Task to complete –
Among the lines below, keep only those from the one containing "Given: Click the EXT trigger source badge" through the one containing "This screenshot has height=700, width=770.", and reproduce them exactly.

Data for this task –
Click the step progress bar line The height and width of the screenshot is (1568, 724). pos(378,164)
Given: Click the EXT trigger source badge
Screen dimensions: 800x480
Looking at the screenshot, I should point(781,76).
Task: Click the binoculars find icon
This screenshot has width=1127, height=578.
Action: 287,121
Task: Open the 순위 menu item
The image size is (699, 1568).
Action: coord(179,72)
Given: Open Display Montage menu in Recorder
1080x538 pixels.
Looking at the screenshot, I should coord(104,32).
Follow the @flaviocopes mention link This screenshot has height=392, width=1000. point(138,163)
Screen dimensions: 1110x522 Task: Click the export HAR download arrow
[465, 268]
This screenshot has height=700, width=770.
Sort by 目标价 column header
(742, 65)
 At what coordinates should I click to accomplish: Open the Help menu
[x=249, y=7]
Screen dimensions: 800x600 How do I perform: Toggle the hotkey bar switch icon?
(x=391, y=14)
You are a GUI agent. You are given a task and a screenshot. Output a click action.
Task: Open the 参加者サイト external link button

Written answer –
Given: Click the EXT trigger source badge
Screen dimensions: 800x480
Looking at the screenshot, I should point(781,76).
Task: Click the binoculars find icon
This screenshot has width=1127, height=578.
Action: 287,121
Task: Open the 순위 menu item
The image size is (699, 1568).
Action: coord(179,72)
Given: Open Display Montage menu in Recorder
1080x538 pixels.
Looking at the screenshot, I should coord(104,32).
Follow the @flaviocopes mention link This screenshot has height=392, width=1000. point(138,163)
Screen dimensions: 1110x522 Task: Click the export HAR download arrow
[465, 268]
This screenshot has height=700, width=770.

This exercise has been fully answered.